Tampoco podrán achacarse a la coexistencia de las dos lenguas los posibles conflictos nacidos de las diferencias sociales que coinciden en gran parte con las existentes entre catalano y castellanohablantes. Desde esta perspectiva no cabe duda de que la lengua se ha convertido en un excelente instrumento para desviar legítimas reivindicaciones sociales que la burguesía catalana no quiere o no puede satisfacer, aunque la deuda que la sociedad catalana tiene para con la emigración sea inmensa y en justicia merezca mucho mejor trato. Sin embargo, en este momento de crisis el conocimiento del catalán puede ser utilizado - y ya lo está siendo-, como arma discriminatoria y como forma de orientar el paro hacia otras zonas de España. En efecto, el ambiente de presiones y de malestar creado ha originado ya una fuga considerable no sólo de enseñantes e intelectuales, sino también de trabajadores.

No es menos criticable el acoso propagandístico creado en torno a la necesidad de hablar catalán si se quiere «ser catalán» o simplemente vivir en Cataluña. Se ha pretendido con esta propaganda identificar a la clase obrera con la causa nacionalista, y aunque se ha fracasado en este empeño, la mayoría de los trabajadores se están viendo obligados a aceptar que las expectativas, no ya de promoción social, sino simplemente de que sus hijos prosperen, no pueden pasar por serlo. Se llega así a la degradante situación de avergonzarse de su origen o su lengua ante los propios hijos, a cambiarles el nombre, etc. Esta humillante situación constituye una afrenta a la dignidad humana y es hora ya de denunciarla públicamente.

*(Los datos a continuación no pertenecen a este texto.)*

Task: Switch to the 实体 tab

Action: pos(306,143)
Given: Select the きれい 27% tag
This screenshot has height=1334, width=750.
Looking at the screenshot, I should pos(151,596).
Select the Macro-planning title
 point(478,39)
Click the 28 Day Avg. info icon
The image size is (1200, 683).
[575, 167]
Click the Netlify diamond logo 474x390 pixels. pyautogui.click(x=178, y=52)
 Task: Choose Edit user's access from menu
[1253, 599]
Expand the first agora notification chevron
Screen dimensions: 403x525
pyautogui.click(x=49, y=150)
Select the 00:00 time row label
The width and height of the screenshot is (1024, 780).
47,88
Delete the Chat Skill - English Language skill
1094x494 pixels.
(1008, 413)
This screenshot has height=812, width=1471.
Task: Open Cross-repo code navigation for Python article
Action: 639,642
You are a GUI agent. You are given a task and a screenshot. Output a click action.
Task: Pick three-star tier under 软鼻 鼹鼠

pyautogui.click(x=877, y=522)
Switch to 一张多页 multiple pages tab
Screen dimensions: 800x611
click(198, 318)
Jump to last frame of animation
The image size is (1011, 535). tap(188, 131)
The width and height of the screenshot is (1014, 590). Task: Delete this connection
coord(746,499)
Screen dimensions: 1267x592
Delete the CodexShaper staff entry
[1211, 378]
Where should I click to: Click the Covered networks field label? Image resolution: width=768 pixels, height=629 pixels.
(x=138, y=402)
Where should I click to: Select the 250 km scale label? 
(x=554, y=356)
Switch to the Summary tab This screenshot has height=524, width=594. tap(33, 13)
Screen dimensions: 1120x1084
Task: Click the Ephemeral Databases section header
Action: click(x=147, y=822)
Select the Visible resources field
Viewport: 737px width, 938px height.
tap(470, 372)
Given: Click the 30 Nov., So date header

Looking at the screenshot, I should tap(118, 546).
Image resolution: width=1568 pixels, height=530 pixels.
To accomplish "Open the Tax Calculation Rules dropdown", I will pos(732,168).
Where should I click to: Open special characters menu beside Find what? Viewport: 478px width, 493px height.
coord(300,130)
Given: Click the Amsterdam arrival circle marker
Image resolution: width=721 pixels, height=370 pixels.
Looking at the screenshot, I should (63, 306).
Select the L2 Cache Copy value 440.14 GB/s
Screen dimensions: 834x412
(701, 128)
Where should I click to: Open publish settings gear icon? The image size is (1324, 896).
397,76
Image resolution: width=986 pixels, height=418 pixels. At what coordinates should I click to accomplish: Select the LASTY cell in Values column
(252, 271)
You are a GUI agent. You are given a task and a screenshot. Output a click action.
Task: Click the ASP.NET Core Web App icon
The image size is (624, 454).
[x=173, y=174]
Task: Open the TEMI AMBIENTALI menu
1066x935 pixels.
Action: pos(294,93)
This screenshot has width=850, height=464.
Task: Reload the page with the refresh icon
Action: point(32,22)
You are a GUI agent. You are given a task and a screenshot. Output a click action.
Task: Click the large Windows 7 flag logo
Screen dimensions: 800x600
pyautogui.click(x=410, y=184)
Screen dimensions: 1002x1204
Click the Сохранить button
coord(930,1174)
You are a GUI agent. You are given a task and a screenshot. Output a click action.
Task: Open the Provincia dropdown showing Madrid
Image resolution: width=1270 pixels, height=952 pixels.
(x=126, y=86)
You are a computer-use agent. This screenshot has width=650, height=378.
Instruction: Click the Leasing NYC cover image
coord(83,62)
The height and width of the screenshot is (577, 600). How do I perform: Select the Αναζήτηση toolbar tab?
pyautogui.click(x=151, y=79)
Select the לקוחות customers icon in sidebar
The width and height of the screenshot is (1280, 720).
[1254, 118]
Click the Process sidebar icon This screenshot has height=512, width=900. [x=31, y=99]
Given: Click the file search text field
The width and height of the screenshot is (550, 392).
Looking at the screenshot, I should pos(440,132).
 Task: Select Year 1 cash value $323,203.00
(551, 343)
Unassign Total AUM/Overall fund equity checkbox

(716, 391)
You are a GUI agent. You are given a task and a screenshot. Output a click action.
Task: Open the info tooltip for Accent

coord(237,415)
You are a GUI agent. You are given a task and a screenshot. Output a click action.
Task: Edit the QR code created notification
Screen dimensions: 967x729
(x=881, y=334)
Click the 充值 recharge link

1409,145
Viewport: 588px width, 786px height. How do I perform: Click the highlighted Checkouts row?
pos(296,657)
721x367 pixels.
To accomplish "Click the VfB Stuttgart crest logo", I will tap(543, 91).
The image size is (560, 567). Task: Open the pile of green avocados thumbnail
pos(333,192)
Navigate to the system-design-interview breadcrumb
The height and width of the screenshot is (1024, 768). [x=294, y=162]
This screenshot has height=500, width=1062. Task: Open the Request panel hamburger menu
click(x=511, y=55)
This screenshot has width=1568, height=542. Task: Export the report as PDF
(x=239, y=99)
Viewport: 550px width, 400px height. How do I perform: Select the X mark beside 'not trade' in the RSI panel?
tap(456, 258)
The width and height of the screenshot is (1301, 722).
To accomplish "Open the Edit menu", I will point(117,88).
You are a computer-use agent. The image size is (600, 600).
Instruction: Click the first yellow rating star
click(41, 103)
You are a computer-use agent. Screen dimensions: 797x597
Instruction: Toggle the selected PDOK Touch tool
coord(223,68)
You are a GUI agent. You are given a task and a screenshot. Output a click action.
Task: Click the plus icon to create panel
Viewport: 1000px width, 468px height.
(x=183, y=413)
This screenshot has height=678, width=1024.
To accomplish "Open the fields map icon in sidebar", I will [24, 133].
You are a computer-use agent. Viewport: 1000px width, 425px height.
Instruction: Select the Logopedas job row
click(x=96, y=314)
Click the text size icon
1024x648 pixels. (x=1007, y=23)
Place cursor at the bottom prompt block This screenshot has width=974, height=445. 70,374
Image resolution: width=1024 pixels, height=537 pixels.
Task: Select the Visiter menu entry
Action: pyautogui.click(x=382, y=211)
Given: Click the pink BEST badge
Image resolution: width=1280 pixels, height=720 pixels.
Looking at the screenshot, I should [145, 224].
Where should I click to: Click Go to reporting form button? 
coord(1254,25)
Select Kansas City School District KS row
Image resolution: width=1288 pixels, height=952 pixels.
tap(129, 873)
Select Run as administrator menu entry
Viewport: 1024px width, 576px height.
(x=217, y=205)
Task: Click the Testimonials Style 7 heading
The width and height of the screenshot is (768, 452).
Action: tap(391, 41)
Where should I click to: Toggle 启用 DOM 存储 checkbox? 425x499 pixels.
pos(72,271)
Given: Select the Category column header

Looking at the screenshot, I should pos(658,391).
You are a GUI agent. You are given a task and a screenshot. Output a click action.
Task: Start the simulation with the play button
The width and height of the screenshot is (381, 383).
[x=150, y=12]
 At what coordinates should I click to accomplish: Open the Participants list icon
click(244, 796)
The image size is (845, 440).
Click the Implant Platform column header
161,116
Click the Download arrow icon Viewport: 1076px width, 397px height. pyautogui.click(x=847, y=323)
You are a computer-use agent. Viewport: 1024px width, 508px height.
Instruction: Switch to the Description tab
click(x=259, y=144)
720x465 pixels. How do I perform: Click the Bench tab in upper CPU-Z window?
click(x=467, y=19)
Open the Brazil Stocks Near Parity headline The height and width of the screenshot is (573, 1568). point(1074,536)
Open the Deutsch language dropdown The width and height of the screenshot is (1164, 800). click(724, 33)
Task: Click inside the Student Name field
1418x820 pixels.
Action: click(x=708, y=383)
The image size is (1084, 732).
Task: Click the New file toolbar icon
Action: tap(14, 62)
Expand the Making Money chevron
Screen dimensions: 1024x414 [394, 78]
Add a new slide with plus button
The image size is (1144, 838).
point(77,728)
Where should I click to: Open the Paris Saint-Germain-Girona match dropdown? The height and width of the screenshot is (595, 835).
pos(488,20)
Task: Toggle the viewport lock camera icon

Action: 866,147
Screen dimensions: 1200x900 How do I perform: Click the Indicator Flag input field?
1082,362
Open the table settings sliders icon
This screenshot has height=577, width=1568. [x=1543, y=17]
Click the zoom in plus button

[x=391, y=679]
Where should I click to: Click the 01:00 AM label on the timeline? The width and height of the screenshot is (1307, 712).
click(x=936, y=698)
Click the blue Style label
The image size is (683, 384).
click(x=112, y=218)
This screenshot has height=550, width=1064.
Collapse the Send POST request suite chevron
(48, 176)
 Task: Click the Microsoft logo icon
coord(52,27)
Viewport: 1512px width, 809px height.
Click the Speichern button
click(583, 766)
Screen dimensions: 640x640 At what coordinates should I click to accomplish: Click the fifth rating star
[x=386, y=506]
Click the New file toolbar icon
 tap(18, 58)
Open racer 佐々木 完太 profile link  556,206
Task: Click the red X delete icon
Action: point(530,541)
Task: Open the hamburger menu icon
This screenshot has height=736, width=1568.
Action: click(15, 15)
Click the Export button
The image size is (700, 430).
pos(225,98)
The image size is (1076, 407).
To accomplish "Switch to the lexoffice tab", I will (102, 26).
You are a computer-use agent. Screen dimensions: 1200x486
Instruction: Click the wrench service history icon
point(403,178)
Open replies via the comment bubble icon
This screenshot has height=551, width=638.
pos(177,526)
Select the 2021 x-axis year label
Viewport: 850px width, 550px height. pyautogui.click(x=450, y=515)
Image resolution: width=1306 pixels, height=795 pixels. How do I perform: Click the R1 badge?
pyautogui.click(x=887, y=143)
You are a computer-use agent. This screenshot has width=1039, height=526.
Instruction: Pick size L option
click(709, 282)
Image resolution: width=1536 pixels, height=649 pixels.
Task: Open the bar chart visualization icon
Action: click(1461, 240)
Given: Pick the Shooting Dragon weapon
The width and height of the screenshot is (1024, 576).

Mientras no se reconozca políticamente la realidad social, cultural y lingüísticamente plural de Cataluña y no se legisle pensando en respetar escrupulosamente esta diversidad, difícilmente se podrá intentar la construcción de ninguna identidad colectiva. Cataluña, como España, ha de reconocer su diversidad si quiere organizar democráticamente la convivencia. Es preciso defender una concepción pluralista y democrática, no totalitaria, de la sociedad catalana, sobre la base de la libertad y el respeto mutuo y en la que se pueda ser catalán, vivir enraizado y amar a Cataluña, hablando castellano. Sólo así podrá empezarse a pensar en una Cataluña nueva, una Cataluña que no se vuelque egoísta e insolidariamente hacia sí misma, sino que una su esfuerzo al del resto de los pueblos de España para construir un nuevo Estado democrático que respete todas las diferencias. No queremos otra cosa, en definitiva, para Cataluña y para España, que un proyecto social democrático, común y solidario.

Firmas: Amando de Miguel, Carlos Sahagún, F.J. Losantos, José Luis Reinoso, Pedro Penalva, Esteban Pinilla de las Heras, José María Vizcay, Jesús Vicente, Santiago Trancón, Alberto Cardín y 2.300 firmas más.